Exercise: Substitute "Hiring" for every occurrence of "Recruitment" in the entries below, and reproduce all the entries with nothing else changed.

Stored items:
_ _ _

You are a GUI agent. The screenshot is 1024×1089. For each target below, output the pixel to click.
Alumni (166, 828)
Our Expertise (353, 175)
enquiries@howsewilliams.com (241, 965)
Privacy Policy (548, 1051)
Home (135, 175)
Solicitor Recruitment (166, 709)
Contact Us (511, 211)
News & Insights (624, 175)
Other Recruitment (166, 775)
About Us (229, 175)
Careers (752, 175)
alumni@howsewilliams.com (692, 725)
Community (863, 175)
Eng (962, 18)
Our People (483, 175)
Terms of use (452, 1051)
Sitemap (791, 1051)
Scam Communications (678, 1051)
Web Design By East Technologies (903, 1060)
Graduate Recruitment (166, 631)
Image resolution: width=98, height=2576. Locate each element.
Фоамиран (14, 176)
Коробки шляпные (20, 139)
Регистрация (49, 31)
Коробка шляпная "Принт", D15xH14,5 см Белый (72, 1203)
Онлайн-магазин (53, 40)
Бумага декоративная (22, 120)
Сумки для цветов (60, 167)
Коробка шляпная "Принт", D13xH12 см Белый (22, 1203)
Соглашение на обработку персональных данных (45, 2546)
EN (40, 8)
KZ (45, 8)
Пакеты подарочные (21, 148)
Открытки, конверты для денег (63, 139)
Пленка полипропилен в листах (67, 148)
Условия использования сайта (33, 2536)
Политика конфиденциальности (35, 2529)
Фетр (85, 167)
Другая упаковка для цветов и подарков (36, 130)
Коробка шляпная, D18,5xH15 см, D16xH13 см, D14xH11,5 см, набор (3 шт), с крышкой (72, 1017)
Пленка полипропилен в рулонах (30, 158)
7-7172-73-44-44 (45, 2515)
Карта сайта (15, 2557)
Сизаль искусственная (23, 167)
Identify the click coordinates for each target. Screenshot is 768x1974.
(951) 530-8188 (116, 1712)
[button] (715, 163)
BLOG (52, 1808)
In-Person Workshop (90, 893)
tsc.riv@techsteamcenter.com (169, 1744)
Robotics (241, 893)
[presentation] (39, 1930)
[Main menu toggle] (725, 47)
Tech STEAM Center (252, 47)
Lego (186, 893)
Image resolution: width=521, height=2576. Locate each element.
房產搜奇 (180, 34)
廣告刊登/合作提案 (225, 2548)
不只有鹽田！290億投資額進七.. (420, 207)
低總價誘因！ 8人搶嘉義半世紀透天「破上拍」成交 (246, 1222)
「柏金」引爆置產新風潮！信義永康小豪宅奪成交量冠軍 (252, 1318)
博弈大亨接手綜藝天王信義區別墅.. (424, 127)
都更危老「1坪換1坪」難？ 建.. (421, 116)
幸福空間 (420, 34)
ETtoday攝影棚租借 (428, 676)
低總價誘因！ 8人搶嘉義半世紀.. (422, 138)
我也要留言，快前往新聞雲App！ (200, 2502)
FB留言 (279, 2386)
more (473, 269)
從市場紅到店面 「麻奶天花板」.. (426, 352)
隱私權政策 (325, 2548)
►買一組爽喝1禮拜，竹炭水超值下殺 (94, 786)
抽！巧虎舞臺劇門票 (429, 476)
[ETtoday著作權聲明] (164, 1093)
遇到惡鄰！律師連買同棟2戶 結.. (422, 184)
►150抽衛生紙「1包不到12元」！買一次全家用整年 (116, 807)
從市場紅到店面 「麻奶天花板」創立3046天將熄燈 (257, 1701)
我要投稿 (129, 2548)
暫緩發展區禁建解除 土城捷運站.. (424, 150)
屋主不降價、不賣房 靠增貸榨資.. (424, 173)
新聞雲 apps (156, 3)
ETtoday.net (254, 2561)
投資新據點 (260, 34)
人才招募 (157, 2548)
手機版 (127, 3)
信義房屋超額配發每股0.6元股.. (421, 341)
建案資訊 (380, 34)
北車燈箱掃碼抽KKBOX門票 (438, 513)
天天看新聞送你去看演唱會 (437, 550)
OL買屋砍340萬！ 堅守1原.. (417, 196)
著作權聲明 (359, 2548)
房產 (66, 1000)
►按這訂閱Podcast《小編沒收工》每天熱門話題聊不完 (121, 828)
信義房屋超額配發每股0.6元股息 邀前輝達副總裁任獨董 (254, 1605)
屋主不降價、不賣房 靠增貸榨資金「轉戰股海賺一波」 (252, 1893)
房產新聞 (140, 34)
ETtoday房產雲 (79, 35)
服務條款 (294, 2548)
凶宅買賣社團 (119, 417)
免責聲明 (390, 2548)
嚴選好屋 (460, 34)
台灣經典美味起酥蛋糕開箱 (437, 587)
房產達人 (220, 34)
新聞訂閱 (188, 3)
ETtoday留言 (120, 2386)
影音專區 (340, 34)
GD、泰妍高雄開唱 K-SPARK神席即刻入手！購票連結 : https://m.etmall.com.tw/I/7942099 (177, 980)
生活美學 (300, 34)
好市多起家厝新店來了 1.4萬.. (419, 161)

_ _ _

Exercise answer:
You are a GUI agent. The screenshot is 1024×1089. For each target below, output the pixel to click.
Alumni (166, 828)
Our Expertise (353, 175)
enquiries@howsewilliams.com (241, 965)
Privacy Policy (548, 1051)
Home (135, 175)
Solicitor Hiring (166, 709)
Contact Us (511, 211)
News & Insights (624, 175)
Other Hiring (166, 775)
About Us (229, 175)
Careers (752, 175)
alumni@howsewilliams.com (692, 725)
Community (863, 175)
Eng (962, 18)
Our People (483, 175)
Terms of use (452, 1051)
Sitemap (791, 1051)
Scam Communications (678, 1051)
Web Design By East Technologies (903, 1060)
Graduate Hiring (166, 631)
Image resolution: width=98, height=2576. Locate each element.
Фоамиран (14, 176)
Коробки шляпные (20, 139)
Регистрация (49, 31)
Коробка шляпная "Принт", D15xH14,5 см Белый (72, 1203)
Онлайн-магазин (53, 40)
Бумага декоративная (22, 120)
Сумки для цветов (60, 167)
Коробка шляпная "Принт", D13xH12 см Белый (22, 1203)
Соглашение на обработку персональных данных (45, 2546)
EN (40, 8)
KZ (45, 8)
Пакеты подарочные (21, 148)
Открытки, конверты для денег (63, 139)
Пленка полипропилен в листах (67, 148)
Условия использования сайта (33, 2536)
Политика конфиденциальности (35, 2529)
Фетр (85, 167)
Другая упаковка для цветов и подарков (36, 130)
Коробка шляпная, D18,5xH15 см, D16xH13 см, D14xH11,5 см, набор (3 шт), с крышкой (72, 1017)
Пленка полипропилен в рулонах (30, 158)
7-7172-73-44-44 (45, 2515)
Карта сайта (15, 2557)
Сизаль искусственная (23, 167)
Identify the click coordinates for each target. Screenshot is 768x1974.
(951) 530-8188 (116, 1712)
[button] (715, 163)
BLOG (52, 1808)
In-Person Workshop (90, 893)
tsc.riv@techsteamcenter.com (169, 1744)
Robotics (241, 893)
[presentation] (39, 1930)
[Main menu toggle] (725, 47)
Tech STEAM Center (252, 47)
Lego (186, 893)
Image resolution: width=521, height=2576. Locate each element.
房產搜奇 (180, 34)
廣告刊登/合作提案 (225, 2548)
不只有鹽田！290億投資額進七.. (420, 207)
低總價誘因！ 8人搶嘉義半世紀透天「破上拍」成交 (246, 1222)
「柏金」引爆置產新風潮！信義永康小豪宅奪成交量冠軍 (252, 1318)
博弈大亨接手綜藝天王信義區別墅.. (424, 127)
都更危老「1坪換1坪」難？ 建.. (421, 116)
幸福空間 (420, 34)
ETtoday攝影棚租借 (428, 676)
低總價誘因！ 8人搶嘉義半世紀.. (422, 138)
我也要留言，快前往新聞雲App！ (200, 2502)
FB留言 (279, 2386)
more (473, 269)
從市場紅到店面 「麻奶天花板」.. (426, 352)
隱私權政策 (325, 2548)
►買一組爽喝1禮拜，竹炭水超值下殺 (94, 786)
抽！巧虎舞臺劇門票 (429, 476)
[ETtoday著作權聲明] (164, 1093)
遇到惡鄰！律師連買同棟2戶 結.. (422, 184)
►150抽衛生紙「1包不到12元」！買一次全家用整年 (116, 807)
從市場紅到店面 「麻奶天花板」創立3046天將熄燈 (257, 1701)
我要投稿 (129, 2548)
暫緩發展區禁建解除 土城捷運站.. (424, 150)
屋主不降價、不賣房 靠增貸榨資.. (424, 173)
新聞雲 apps (156, 3)
ETtoday.net (254, 2561)
投資新據點 (260, 34)
人才招募 (157, 2548)
手機版 (127, 3)
信義房屋超額配發每股0.6元股.. (421, 341)
建案資訊 (380, 34)
北車燈箱掃碼抽KKBOX門票 (438, 513)
天天看新聞送你去看演唱會 (437, 550)
OL買屋砍340萬！ 堅守1原.. (417, 196)
著作權聲明 (359, 2548)
房產 (66, 1000)
►按這訂閱Podcast《小編沒收工》每天熱門話題聊不完 (121, 828)
信義房屋超額配發每股0.6元股息 邀前輝達副總裁任獨董 (254, 1605)
屋主不降價、不賣房 靠增貸榨資金「轉戰股海賺一波」 (252, 1893)
房產新聞 (140, 34)
ETtoday房產雲 (79, 35)
服務條款 (294, 2548)
凶宅買賣社團 (119, 417)
免責聲明 (390, 2548)
嚴選好屋 (460, 34)
台灣經典美味起酥蛋糕開箱 (437, 587)
房產達人 (220, 34)
新聞訂閱 (188, 3)
ETtoday留言 (120, 2386)
影音專區 (340, 34)
GD、泰妍高雄開唱 K-SPARK神席即刻入手！購票連結 : https://m.etmall.com.tw/I/7942099 (177, 980)
生活美學 (300, 34)
好市多起家厝新店來了 1.4萬.. (419, 161)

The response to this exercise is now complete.